** DESCRIPTION OF THE TASK **
Copy the data between the lines holding "Click the BTC/USD" and "pyautogui.click(x=231, y=640)", inclusive, keeping the requests, and add 137 to every coordinate in the answers.

** RECORDED INFORMATION **
'''
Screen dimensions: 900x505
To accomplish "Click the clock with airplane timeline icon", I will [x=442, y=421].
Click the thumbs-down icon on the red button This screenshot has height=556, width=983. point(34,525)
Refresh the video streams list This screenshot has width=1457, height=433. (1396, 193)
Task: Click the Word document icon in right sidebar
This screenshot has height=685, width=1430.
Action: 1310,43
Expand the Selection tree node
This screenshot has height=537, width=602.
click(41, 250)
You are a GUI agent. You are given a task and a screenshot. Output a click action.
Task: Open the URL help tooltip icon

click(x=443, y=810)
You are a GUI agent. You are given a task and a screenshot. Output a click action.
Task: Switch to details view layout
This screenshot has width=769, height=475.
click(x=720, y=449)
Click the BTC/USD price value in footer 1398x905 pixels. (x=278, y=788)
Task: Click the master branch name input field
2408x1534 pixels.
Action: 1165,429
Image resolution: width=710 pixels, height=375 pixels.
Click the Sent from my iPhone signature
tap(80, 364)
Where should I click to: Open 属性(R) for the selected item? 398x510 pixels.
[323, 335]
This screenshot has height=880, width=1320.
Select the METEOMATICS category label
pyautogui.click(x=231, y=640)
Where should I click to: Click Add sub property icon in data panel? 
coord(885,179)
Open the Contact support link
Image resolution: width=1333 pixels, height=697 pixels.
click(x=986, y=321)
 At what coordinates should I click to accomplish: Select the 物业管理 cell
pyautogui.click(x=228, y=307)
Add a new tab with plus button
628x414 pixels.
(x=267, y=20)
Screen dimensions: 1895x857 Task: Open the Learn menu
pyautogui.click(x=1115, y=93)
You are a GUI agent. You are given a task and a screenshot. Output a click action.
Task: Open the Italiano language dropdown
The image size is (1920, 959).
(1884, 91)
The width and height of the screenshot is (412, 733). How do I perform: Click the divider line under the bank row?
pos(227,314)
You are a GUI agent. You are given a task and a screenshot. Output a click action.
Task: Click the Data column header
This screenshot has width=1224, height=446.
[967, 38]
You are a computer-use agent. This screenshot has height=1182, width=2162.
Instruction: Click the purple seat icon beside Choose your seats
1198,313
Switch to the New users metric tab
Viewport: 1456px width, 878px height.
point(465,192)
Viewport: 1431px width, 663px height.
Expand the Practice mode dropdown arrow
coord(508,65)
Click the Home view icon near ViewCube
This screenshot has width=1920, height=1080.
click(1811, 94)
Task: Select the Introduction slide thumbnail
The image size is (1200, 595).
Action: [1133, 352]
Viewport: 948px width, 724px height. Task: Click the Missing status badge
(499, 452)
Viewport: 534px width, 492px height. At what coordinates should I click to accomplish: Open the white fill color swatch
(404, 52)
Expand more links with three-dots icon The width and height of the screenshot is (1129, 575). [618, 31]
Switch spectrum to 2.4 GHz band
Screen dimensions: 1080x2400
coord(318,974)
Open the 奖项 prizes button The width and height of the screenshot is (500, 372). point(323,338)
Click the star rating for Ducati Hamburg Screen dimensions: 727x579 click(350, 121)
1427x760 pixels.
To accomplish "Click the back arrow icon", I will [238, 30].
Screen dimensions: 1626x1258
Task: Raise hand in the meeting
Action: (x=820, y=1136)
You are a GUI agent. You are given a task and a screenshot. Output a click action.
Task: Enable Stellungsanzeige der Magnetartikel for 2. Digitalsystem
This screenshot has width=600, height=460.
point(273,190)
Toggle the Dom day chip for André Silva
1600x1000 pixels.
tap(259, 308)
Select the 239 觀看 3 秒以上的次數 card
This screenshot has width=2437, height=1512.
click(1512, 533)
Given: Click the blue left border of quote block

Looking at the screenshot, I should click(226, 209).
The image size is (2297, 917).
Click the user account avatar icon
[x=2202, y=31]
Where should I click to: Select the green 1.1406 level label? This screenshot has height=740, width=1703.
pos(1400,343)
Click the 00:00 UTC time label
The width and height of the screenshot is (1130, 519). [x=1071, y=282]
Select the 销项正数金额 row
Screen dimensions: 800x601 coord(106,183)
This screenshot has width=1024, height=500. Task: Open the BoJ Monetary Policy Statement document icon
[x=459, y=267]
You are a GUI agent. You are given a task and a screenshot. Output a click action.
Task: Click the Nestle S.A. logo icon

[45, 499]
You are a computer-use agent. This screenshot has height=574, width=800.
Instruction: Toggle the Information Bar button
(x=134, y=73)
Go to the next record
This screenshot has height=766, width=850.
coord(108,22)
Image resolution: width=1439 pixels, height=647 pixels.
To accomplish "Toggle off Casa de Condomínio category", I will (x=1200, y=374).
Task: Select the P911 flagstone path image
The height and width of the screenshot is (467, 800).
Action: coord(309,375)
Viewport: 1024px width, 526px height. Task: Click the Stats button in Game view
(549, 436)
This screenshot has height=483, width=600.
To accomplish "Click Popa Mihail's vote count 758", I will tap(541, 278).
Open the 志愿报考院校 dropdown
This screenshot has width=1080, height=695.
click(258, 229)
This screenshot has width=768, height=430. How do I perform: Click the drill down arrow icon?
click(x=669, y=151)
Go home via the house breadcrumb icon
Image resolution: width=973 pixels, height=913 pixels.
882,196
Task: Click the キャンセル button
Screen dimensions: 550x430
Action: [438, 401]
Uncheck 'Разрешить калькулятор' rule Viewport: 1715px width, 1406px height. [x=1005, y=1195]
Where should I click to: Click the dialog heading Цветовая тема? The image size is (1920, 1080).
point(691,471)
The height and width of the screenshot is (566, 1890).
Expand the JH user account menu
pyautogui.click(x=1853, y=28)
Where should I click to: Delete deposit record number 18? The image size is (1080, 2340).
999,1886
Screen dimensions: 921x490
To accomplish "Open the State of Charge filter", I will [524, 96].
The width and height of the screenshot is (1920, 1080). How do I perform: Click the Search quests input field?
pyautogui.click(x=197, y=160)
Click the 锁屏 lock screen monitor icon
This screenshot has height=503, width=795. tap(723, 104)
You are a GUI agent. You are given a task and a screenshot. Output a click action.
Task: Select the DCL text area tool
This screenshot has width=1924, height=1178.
'''
** FINISHED EXERCISE **
Click the BTC/USD price value in footer 1398x905 pixels. (x=415, y=925)
Task: Click the master branch name input field
2408x1534 pixels.
Action: 1302,566
Image resolution: width=710 pixels, height=375 pixels.
Click the Sent from my iPhone signature
tap(217, 501)
Where should I click to: Open 属性(R) for the selected item? 398x510 pixels.
[460, 472]
This screenshot has height=880, width=1320.
Select the METEOMATICS category label
pyautogui.click(x=368, y=777)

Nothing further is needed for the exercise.